David Warner batting right-handed, and being given leg before wicket trying to switch back to his natural side, rather summed up the muddle Australia have sunk into as the World Cup looms ever closer in India.
A 99-run hiding was administered by the hosts at Indore. It was Australia’s fifth defeat in a row, as the promising start to the South African leg of the trip recedes further into the memory.
Even then, the margin was reduced by a combination of rain and a late-order stand of 77 between Sean Abbott and Josh Hazlewood. India’s tally of 399 was their biggest ever against Australia, a brutish lesson in the skills of limited overs batting for the tourists’ youthful bowling attack.
Steve Smith, the acting captain, acknowledged the mounting tide of trouble.
“We’ve lost quite a few in a row now in Africa and then here, so I think World Cups are about peaking at the right time,” Smith said after the game. “We certainly haven’t done that at this stage. [There are] a few things we probably need to sort out, and once we get there, we know we’re a good side, so hopefully we can turn it around.”
Warner has actually been one of Australia’s most consistent performers across these matches. He has committed fully to the attack mode the team’s leaders want to see from him in the early overs – particularly since Travis Head became unavailable.
And it is true that he has plenty of capability as a right-hander, having played that way for at least one season in junior cricket and shown himself adept at switch-hitting in more recent years.
But the sight of Warner lining up right-handed for four balls to Ravichandran Ashwin – who will only make India’s World Cup squad if Axar Patel is ruled out – only added to an increasingly dispiriting pattern of moments.
“I think if Davey’s just going to sit there and bat left-handed, Ashwin is not going to miss his length too often,” Abbott said. “With the ball spinning so much, he’s got the one that goes the other way, the straighter one, and all the variations along with that. Davey just thought he had to change it up.
“He plays golf right-handed, we see how dynamic he is with his switch-hitting and stuff, so he weighed up those options. He’s done it before, he practices it in the nets, so it was like ‘oh this is different’, but Davey’s Davey, so we just let him crack on.”
There was plenty of Australian strength still on the bench in Indore. Captain Pat Cummins and Mitchell Marsh were rested, Mitchell Starc is due back for the final game of the series in Rajkot on Wednesday, and Glenn Maxwell and Ashton Agar will also be in harness for two unofficial warm-up games before the tournament proper.
Precedent exists, also, for Australian World Cup success after a pronounced losing run: five games were dropped in a row before the 2007 event in the Caribbean amid a mess of injuries and rested players, before a seasoned side found the right gears in time.
Nevertheless, Australia’s brittle performance with the bat hardly inspired confidence.
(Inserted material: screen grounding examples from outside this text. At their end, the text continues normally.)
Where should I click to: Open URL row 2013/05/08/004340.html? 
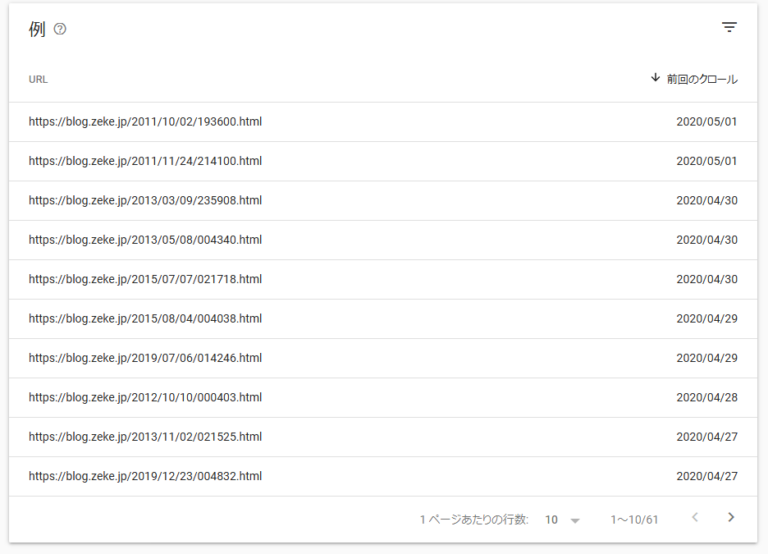click(145, 240)
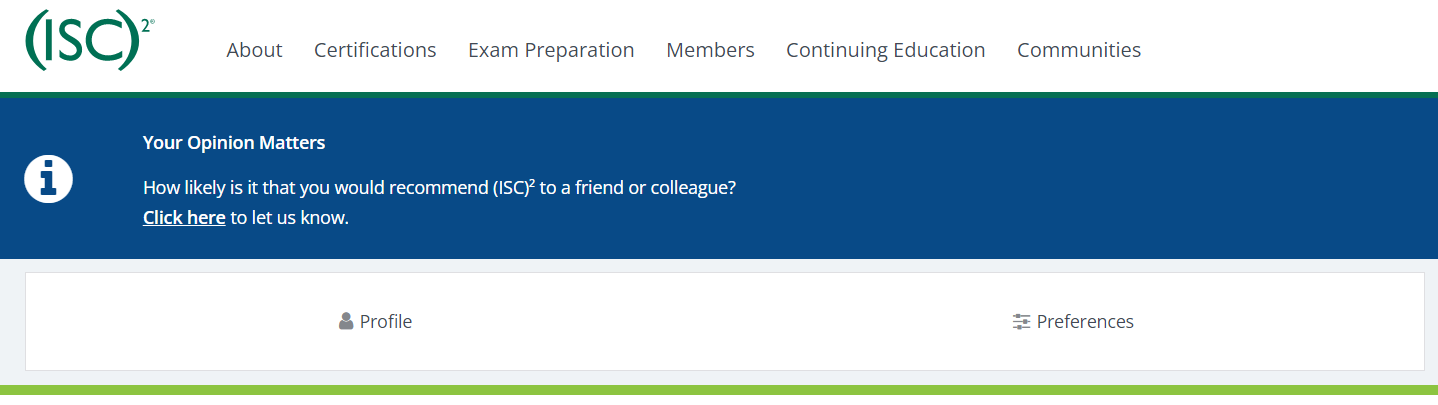The image size is (1438, 405).
Task: Click the info circle icon in banner
Action: point(48,180)
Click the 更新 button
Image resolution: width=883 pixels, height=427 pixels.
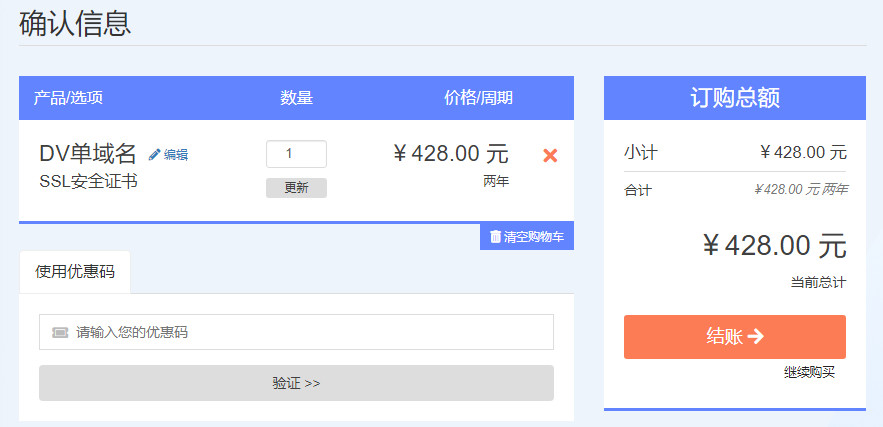[296, 188]
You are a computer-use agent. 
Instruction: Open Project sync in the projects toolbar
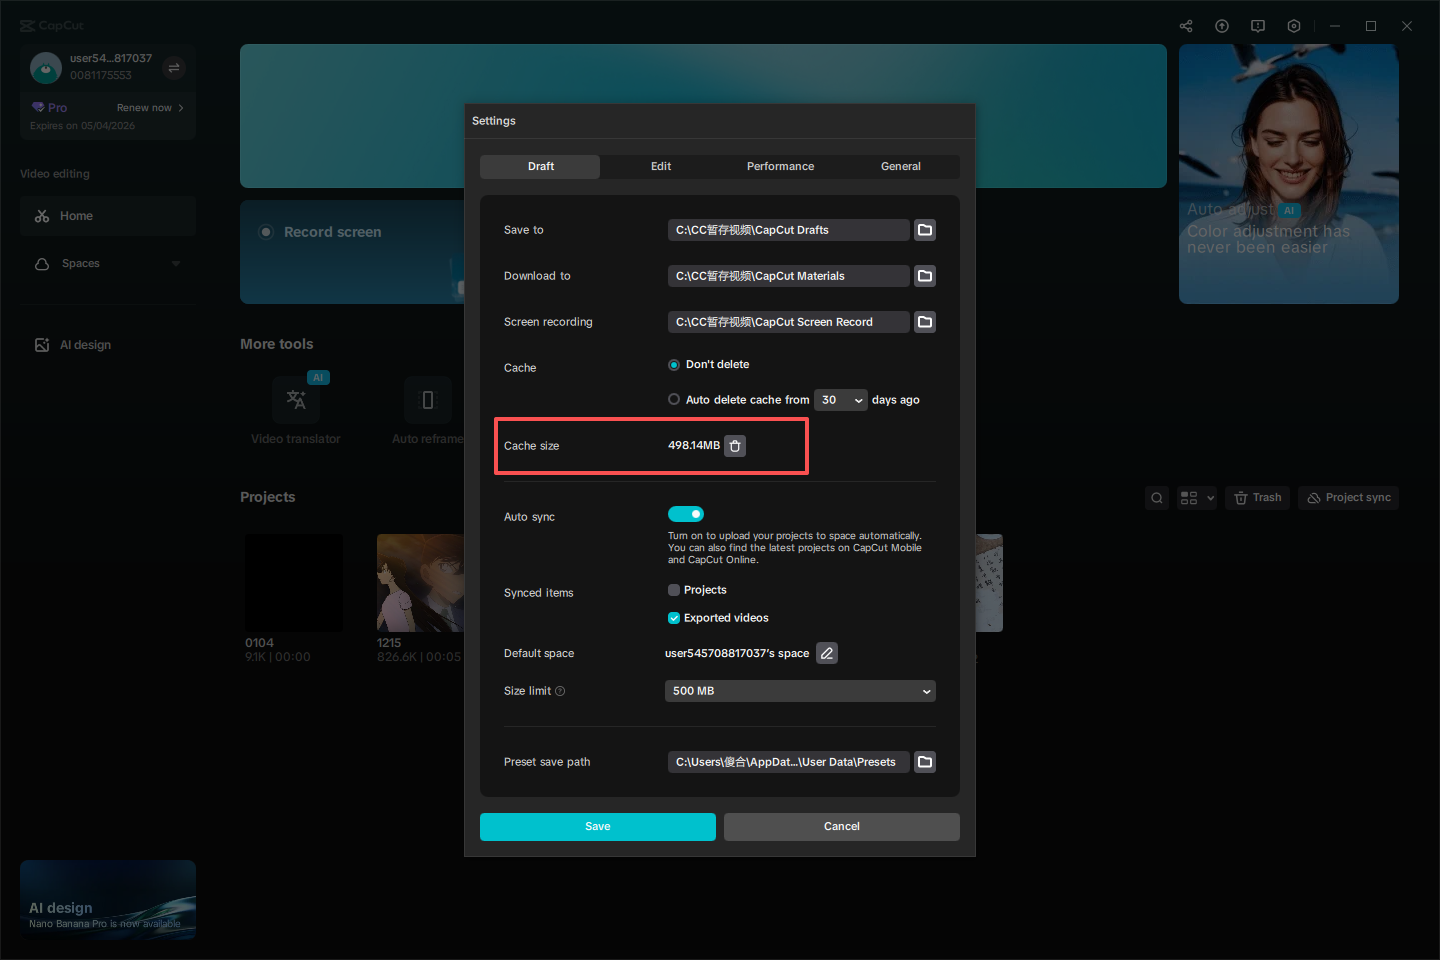point(1348,497)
This was the fifth consecutive game in which all 10 wickets were given up rather too easily. To be 8-140 on a surface where India had fallen a run short of 400 continued a sequence begun against the Proteas.
Several players had reason to question their thinking. Smith flashed hard at a wide, swinging first ball to be taken in the slips. Cameron Green followed up the concession of 103 runs with the ball by being run out when he failed to ground his bat.
Such decisions may be emblematic of the fact that 2023 has already been a highly taxing year for the team, particularly among those players who elected to go to the Indian Premier League.
Green was at his best in the latter stages of the tour of India in March, sculpting a fine first Test century in Ahmedabad. But after staying on for the IPL and then almost immediately having to go to England, he has drifted through a series of underwhelming displays, having also been interrupted by concussion in South Africa.
Never in the history of the Australian men’s side has it faced a single year in which the Ashes, Border-Gavaskar Trophy and the ODI World Cup have all been contested away from home.
So far, the team appears to have peaked at 2-0 up in the Ashes series before following a slow but inexorable slide back to earth.
While there is still time for the players to regather, particularly once the final Cup squad of 15 is finalised at the end of this week, some of the thousand-yard stares evident in Indore were redolent of a group of cricketers trying to conserve what energy they have left.
It made for quite a contrast with the blazing eyes of Shubman Gill (104), Shreyas Iyer (105) and Suriyakumar Yadav (72, 37 balls).
Together, they cut Australia’s bowlers to pieces after Smith had made the curious decision to bowl first on a dry surface that turned sharply in the evening.
That deviation was part of why Warner reverted to right-handed against Ashwin. Spinning decks will be one of many obstacles for the Australians to overcome if they are to avoid going the same way as Eddie Jones’ hapless Wallabies in France.